In sum, we find that for all intents and purposes, respondent performed duties and functions of
a non-advisory nature, which pertain to a contractual employee of LWUA. As stated by
petitioner in his reply,18 there is a difference between a consultant hired on a contractual basis
(which is governed by CSC M.C. No. 27, s. 1993) and a contractual employee (whose
appointment is governed, among others, by the CSC Omnibus Rules on Appointment and other
Personnel Actions). By performing duties and functions, which clearly pertain to a contractual
employee, albeit in the guise of an advisor or consultant, respondent has transgressed both
letter and spirit of this Court’s decree in Atienza.

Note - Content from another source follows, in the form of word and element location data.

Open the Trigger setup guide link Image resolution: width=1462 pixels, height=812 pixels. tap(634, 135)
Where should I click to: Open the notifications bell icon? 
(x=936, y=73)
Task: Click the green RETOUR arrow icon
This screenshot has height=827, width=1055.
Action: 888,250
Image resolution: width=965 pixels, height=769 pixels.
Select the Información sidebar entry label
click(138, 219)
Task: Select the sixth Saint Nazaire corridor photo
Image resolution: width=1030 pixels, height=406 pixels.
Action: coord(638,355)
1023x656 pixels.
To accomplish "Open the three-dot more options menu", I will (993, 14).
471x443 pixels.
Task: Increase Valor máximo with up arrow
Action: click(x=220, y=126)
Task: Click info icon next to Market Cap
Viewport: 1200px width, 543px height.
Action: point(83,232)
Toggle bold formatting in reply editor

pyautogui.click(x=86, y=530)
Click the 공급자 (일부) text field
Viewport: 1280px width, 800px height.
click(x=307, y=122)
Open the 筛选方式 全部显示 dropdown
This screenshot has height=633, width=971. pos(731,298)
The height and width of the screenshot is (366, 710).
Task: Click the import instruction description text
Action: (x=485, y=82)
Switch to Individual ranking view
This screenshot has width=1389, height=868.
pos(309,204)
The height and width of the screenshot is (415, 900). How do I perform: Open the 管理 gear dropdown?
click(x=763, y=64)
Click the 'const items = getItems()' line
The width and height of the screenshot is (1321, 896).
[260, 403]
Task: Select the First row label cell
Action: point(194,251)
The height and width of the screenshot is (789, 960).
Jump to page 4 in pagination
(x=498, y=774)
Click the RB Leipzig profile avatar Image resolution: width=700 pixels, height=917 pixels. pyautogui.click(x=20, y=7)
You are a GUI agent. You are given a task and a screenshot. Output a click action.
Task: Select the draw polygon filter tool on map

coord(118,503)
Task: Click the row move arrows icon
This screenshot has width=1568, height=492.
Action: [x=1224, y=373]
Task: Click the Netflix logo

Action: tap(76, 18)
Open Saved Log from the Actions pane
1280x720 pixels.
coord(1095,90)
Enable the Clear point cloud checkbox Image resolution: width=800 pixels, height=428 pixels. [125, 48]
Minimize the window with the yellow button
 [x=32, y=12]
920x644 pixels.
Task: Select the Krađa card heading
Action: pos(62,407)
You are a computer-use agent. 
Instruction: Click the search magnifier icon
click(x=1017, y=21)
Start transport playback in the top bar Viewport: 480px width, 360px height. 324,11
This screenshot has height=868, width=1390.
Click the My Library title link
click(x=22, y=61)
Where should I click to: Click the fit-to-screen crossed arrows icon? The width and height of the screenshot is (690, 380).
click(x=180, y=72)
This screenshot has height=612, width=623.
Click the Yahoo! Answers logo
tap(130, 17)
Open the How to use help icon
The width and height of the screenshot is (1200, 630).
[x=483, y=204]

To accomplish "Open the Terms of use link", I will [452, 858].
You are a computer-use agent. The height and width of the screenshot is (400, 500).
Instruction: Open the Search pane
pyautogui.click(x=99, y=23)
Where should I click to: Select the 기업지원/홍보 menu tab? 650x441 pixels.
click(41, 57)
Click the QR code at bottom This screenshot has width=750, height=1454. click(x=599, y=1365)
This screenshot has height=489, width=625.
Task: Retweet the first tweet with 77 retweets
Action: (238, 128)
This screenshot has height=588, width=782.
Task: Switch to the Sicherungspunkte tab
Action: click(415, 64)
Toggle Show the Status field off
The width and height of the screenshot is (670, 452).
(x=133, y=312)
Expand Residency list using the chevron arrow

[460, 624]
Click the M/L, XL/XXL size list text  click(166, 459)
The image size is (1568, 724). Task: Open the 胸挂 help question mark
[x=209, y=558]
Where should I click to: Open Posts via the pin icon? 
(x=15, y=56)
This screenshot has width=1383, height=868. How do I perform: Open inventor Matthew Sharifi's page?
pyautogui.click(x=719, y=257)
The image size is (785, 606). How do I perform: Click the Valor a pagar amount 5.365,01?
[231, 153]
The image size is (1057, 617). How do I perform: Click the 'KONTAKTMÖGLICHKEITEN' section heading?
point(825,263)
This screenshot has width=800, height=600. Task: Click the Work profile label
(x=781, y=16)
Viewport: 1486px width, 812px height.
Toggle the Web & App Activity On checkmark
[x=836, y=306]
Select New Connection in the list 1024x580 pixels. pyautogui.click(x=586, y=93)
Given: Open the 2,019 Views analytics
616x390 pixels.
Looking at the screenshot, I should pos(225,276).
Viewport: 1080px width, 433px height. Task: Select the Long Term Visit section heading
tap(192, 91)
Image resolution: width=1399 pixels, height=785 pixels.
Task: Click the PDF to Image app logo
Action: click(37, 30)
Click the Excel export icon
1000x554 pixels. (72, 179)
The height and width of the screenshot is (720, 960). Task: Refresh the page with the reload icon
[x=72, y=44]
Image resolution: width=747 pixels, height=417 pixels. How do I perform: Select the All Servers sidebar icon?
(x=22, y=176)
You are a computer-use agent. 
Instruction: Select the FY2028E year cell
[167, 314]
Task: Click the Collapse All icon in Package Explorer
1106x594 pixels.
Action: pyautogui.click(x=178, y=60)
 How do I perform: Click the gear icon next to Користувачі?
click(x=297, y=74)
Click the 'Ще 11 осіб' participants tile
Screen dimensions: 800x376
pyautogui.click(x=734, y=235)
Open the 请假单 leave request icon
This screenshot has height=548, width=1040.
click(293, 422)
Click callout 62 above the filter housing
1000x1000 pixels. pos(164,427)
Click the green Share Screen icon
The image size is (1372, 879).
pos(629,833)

The lawyer’s primary duty as enunciated in the Attorney’s Oath is to uphold the Constitution,
obey the laws of the land, and promote respect for law and legal processes.19 That duty in its
irreducible minimum entails obedience to the legal orders of the courts. Respondent’s
disobedience to this Court’s order prohibiting his reappointment to any branch, instrumentality,
or agency of government, including government owned and controlled corporations, cannot be
camouflaged by a legal consultancy or a special consultancy contract. By performing duties and
functions of a contractual employee of LWUA, by way of a consultancy, and receiving
compensation and perquisites as such, he displayed acts of open defiance of the Court’s
authority, and a deliberate rejection of his oath as an officer of the court. It is also destructive
of the harmonious relations that should prevail between Bench and Bar, a harmony necessary
for the proper administration of justice. Such defiance not only erodes respect for the Court but
also corrodes public confidence in the rule of law.

What aggravates respondent’s offense is the fact that respondent is no ordinary lawyer. Having
served in the judiciary for eight (8) years, he is very well aware of the standards of moral
fitness for membership in the legal profession. His propensity to try to "get away" with an
indiscretion becomes apparent and inexcusable when he entered into a legal "consultancy"
contract with the LWUA. Perhaps realizing its own mistake, LWUA terminated said contract with
respondent, but then proceeded to give him a "special consultancy." This travesty could not be
long hidden from public awareness, hence the instant complaint for disbarment filed by
petitioner. Given the factual circumstances found by Commission on Bar Discipline, we have no
hesitance in accepting the recommendation of the Board of Governors, Integrated Bar of the
Philippines, that respondent be fined and suspended from the practice of law. The Code of
Professional Responsibility, Rule 1.01, provides that a lawyer shall not engage in unlawful,
dishonest, immoral or deceitful conduct. For violating the Code as well as transgressing his oath
as an officer of the court, his suspension for one (1) year and a fine of ten thousand (P10,000)
pesos are in order.

WHEREFORE, respondent Atty. Francisco Brillantes, Jr., is found liable for having willfully
violated a lawful order of this Court in our decision of March 29, 1995 rendered in A.M. No.
MTJ-92-706, entitled Lupo Almodiel Atienza vs. Judge Francisco F. Brillantes, Jr. He is hereby
SUSPENDED from the practice of law for one (1) year and ordered to pay a FINE of Ten
Thousand (P10,000.00) Pesos, with a STERN WARNING that a repetition of the same or similar
conduct shall be dealt with more severely. Let a copy of this Decision be furnished to the Bar
Confidant and the Integrated Bar of the Philippines and spread on the personal records of
respondent as well as circulated to all courts in the Philippines. This decision is immediately
executory.

SO ORDERED.

Bellosillo, (Chairman), Mendoza, Austria-Martinez, and Callejo, Sr., JJ., concur.